## Data for analysis
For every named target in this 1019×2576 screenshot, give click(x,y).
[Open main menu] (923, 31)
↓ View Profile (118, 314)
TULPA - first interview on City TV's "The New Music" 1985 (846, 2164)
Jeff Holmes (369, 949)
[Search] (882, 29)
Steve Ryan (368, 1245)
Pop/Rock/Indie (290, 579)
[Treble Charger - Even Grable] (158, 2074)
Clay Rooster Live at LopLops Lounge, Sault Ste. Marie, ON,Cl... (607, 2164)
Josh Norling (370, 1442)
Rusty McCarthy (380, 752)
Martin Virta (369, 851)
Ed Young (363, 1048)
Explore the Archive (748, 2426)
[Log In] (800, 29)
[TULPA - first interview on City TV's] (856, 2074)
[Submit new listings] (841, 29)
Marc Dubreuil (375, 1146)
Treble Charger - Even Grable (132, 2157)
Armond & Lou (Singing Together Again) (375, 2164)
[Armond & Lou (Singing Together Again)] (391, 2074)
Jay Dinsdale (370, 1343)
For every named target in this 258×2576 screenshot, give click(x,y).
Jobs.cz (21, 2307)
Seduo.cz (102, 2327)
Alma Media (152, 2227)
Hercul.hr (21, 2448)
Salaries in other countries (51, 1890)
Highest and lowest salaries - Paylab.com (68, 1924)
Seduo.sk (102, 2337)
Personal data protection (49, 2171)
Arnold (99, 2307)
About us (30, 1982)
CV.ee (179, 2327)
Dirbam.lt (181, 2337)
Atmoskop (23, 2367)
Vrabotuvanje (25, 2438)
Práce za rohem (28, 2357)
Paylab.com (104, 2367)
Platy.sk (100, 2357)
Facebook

## Work to be completed
If a line appears above, it belongs in your answer, printed exactly.

## Solution
For every named target in this 1019×2576 screenshot, give click(x,y).
[Open main menu] (923, 31)
↓ View Profile (118, 314)
TULPA - first interview on City TV's "The New Music" 1985 (846, 2164)
Jeff Holmes (369, 949)
[Search] (882, 29)
Steve Ryan (368, 1245)
Pop/Rock/Indie (290, 579)
[Treble Charger - Even Grable] (158, 2074)
Clay Rooster Live at LopLops Lounge, Sault Ste. Marie, ON,Cl... (607, 2164)
Josh Norling (370, 1442)
Rusty McCarthy (380, 752)
Martin Virta (369, 851)
Ed Young (363, 1048)
Explore the Archive (748, 2426)
[Log In] (800, 29)
[TULPA - first interview on City TV's] (856, 2074)
[Submit new listings] (841, 29)
Marc Dubreuil (375, 1146)
Treble Charger - Even Grable (132, 2157)
Armond & Lou (Singing Together Again) (375, 2164)
[Armond & Lou (Singing Together Again)] (391, 2074)
Jay Dinsdale (370, 1343)
For every named target in this 258×2576 screenshot, give click(x,y).
Jobs.cz (21, 2307)
Seduo.cz (102, 2327)
Alma Media (152, 2227)
Hercul.hr (21, 2448)
Salaries in other countries (51, 1890)
Highest and lowest salaries - Paylab.com (68, 1924)
Seduo.sk (102, 2337)
Personal data protection (49, 2171)
Arnold (99, 2307)
About us (30, 1982)
CV.ee (179, 2327)
Dirbam.lt (181, 2337)
Atmoskop (23, 2367)
Vrabotuvanje (25, 2438)
Práce za rohem (28, 2357)
Paylab.com (104, 2367)
Platy.sk (100, 2357)
Facebook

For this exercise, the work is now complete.